Use default keys

By defining a default key, you specify the key to be used for encryption during normal operation of SafeGuard Data Exchange and SafeGuard Cloud Storage.

Your security officer has to explicitly allow the use of default keys for Cloud Storage. If allowed, you can select a default key from a predefined set of keys and use it for encrypting folders in your cloud storage.

You can define a default key from the context menu in the following locations:
  • removable media
  • files on removable media
  • Cloud Storage synchronization folders or sub-folders
  • files in a Cloud Storage synchronization folder or sub-folder
  • Additionally, you can set a key as default immediately when you create a new local key in the Create key dialog.

To define a default key, select SafeGuard File Encryption > Set default key.

The key you select in this dialog is used for all subsequent encryption processes on the removable storage medium or in your Cloud Storage synchronization folder. If you want to use a different one, you can define a new default key at any time.

If a local key is selected for encryption of Cloud Storage, SafeGuard Portable will be copied to the Cloud Storage synchronization folder.
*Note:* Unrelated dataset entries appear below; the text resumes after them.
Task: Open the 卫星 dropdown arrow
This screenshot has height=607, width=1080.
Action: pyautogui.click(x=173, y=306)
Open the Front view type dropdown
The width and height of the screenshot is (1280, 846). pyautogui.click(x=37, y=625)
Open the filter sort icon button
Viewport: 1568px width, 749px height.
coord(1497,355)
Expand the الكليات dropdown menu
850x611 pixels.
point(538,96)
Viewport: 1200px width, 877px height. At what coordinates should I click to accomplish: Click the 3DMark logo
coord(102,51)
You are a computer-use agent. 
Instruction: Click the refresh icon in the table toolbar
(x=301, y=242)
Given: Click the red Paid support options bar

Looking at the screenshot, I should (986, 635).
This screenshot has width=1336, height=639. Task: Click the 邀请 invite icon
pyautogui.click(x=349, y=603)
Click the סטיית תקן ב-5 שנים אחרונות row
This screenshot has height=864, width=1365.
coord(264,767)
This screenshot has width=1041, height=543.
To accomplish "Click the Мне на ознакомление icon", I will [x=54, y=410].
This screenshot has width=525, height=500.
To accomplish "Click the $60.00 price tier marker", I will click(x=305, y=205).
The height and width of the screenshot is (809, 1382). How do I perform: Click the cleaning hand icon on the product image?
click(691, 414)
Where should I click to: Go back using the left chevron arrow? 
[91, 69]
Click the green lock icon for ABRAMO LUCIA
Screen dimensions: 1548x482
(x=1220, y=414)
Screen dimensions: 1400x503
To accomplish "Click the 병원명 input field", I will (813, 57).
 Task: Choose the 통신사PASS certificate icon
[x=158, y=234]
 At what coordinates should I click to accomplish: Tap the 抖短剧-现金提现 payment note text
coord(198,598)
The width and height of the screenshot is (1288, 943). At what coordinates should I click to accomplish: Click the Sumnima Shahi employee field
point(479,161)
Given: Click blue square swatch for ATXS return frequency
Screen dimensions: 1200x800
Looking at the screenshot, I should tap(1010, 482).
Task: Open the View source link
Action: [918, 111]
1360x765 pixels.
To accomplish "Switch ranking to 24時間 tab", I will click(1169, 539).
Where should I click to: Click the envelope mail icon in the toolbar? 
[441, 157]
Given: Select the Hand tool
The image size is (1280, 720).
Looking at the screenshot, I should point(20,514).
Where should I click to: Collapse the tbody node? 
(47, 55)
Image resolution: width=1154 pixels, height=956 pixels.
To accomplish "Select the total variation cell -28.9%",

If you intend to read encrypted files on Android and iOS devices with Sophos Secure Workspace, you must use local keys for encryption. For further information, see the Sophos Secure Workspace user help.

Example

You want to use Dropbox to provide secured data for multiple partners and to give each partner access to only one subfolder. To do this, simply set a separate default key for each subfolder. SafeGuard Enterprise will automatically add a copy of SafeGuard Portable (which gives partners without SafeGuard Cloud Storage access to encrypted data) to each subfolder. You provide your partners with the respective passphrases for the keys. Using SafeGuard Portable and the passphrase, they can decrypt data in the folder you created for them, but they do not have access to data stored in other subfolders, because it is encrypted with a different key.